市販シャンプーで改善しないマラセチアは皮膚科・動物病院で治療する
市販のマラセチアシャンプーで十分な改善が得られない場合、または症状が重度の場合には、医療機関での専門的な治療が必要です。
皮膚科や動物病院では、正確な診断に基づいて処方薬による治療が行われ、市販製品よりも高い効果が期待できます。
デンマークの治療ガイドラインでは、脂漏性皮膚炎や癜風の大部分は外用抗真菌薬で管理可能であり、広範囲の病変や治療抵抗性の場合には全身性抗真菌薬の使用が検討されると示されています。
人間の場合はケトコナゾールローションやイトラコナゾール内服薬が処方されることがあり、犬の場合は抗真菌シャンプーと内服薬の併用療法が効果的とされています。
自己判断での長期的な市販製品の使用は症状の悪化や耐性菌の発生リスクを高める可能性があるため、改善が見られない場合は早めに専門家に相談することが賢明な判断となるでしょう。
皮膚科ではケトコナゾールやイトラコナゾールなどの抗真菌薬が処方される
皮膚科で処方される抗真菌薬は、市販の医薬部外品よりも有効成分の濃度が高く、強力な治療効果を発揮します。
ケトコナゾール(ニゾラールなど)はイミダゾール系の抗真菌薬であり、マラセチア菌に対して最も強いin vitro活性を示すことがPubMedの研究で報告されています。
ローションやクリームなどの外用剤として処方され、脂漏性皮膚炎や癜風の治療における第一選択薬とされています。
重度の場合や広範囲に病変がある場合には、イトラコナゾールやフルコナゾールといったトリアゾール系抗真菌薬の内服が検討されます。
国立病院機構医王病院の研究では、頭部の脂漏性皮膚炎に対してケトコナゾールローションを使用し、頭皮トラブルの改善を試みるケースが多いと報告されています。
処方薬は医師の診断と指導のもと適切に使用することで、市販製品では得られない確実な治療効果が期待できます。
副作用のモニタリングも含め、定期的な通院と経過観察を行いながら治療を進めることが重要となるでしょう。

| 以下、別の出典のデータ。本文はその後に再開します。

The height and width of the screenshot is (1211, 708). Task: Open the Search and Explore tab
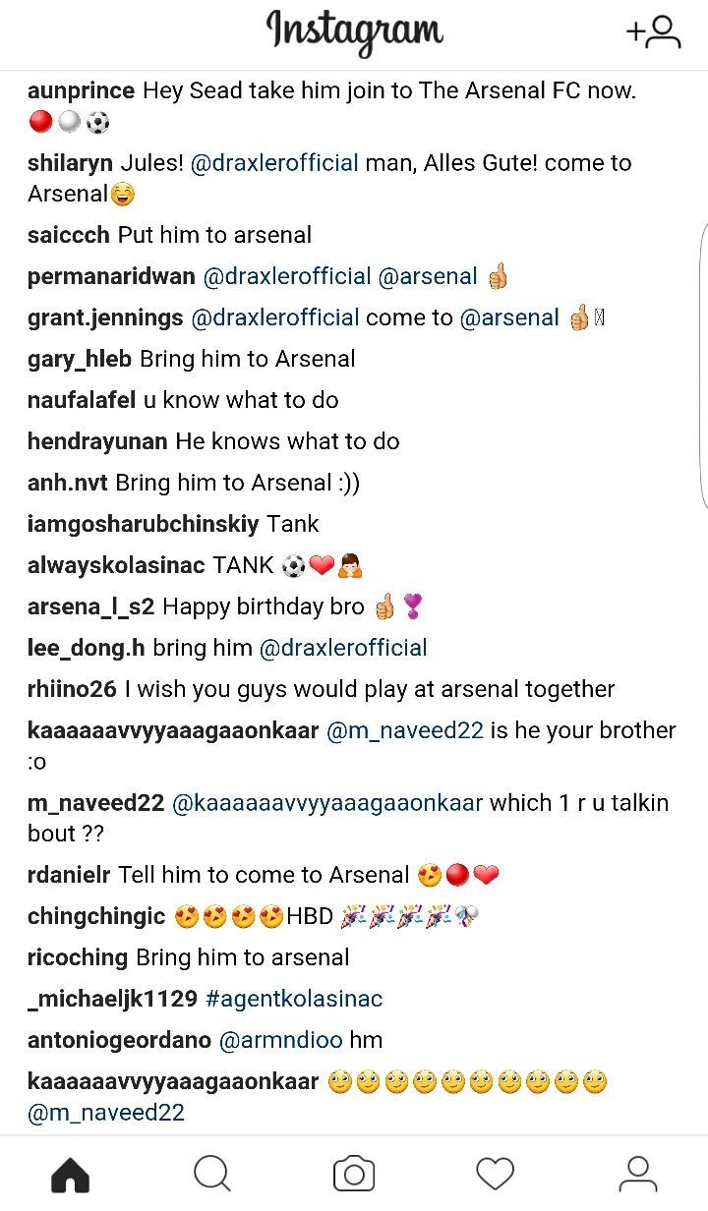211,1174
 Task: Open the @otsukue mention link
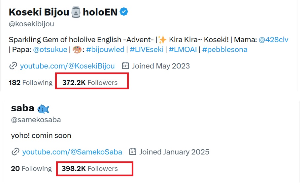click(50, 50)

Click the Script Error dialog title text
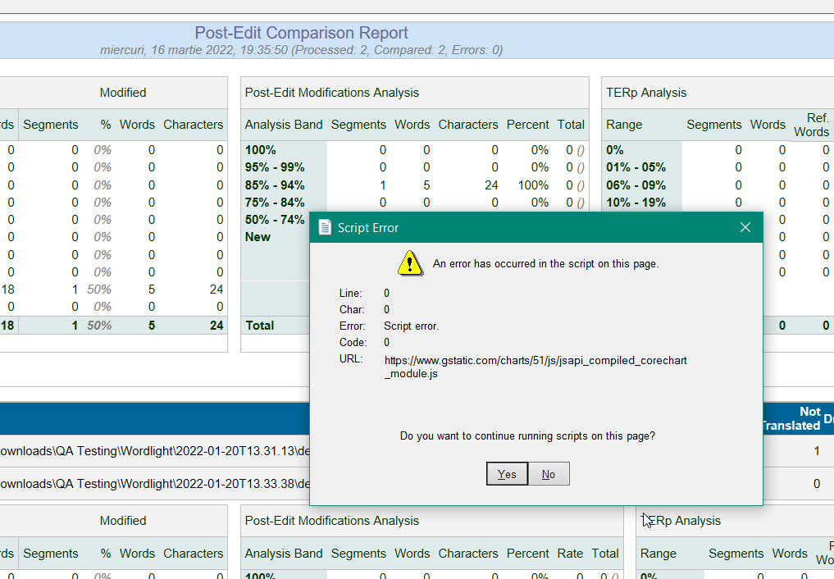pos(368,228)
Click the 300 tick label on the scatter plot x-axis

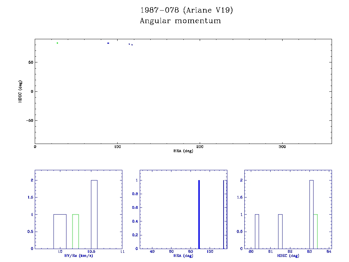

「Ketoconazole possesses the strongest in vitro activity against Malassezia, and represents the treatment of choice for topical therapy of pityriasis versicolor. The drug of choice for oral treatment is itraconazole.」
引用元:Hautarzt. 2015
犬のマラセチア治療は獣医師の処方薬とシャンプー療法を併用するのが効果的
犬のマラセチア皮膚炎の治療は、抗真菌シャンプーによる外用療法と、必要に応じた内服薬の併用が効果的です。
シャンプー療法では2%ミコナゾール・2%クロルヘキシジン配合の薬用シャンプーを週2回使用し、皮膚上のマラセチア菌を物理的に減少させます。
症状が重度の場合や局所的な治療では効果が不十分な場合には、ケトコナゾールやイトラコナゾールなどの抗真菌薬内服が処方されることがあります。
J-STAGEに掲載された研究では、犬のマラセチア症は再発しやすく治療が長期にわたることが多いこと、そして近年では薬剤耐性株の報告もあることが指摘されています。
基礎疾患としてアトピー性皮膚炎や甲状腺機能低下症が存在する場合は、マラセチア皮膚炎の治療と並行してこれらの疾患に対するアプローチも必要となります。
獣医師による正確な診断と、愛犬の状態に合わせた治療計画の立案が、長期的な改善と再発予防の鍵となるでしょう。
脂漏性皮膚炎とAGA(薄毛)は皮脂増加が共通原因で併発しやすい
脂漏性皮膚炎とAGA(男性型脱毛症)は、いずれも皮脂分泌の増加が関与する疾患であり、同時に発症するケースが見られます。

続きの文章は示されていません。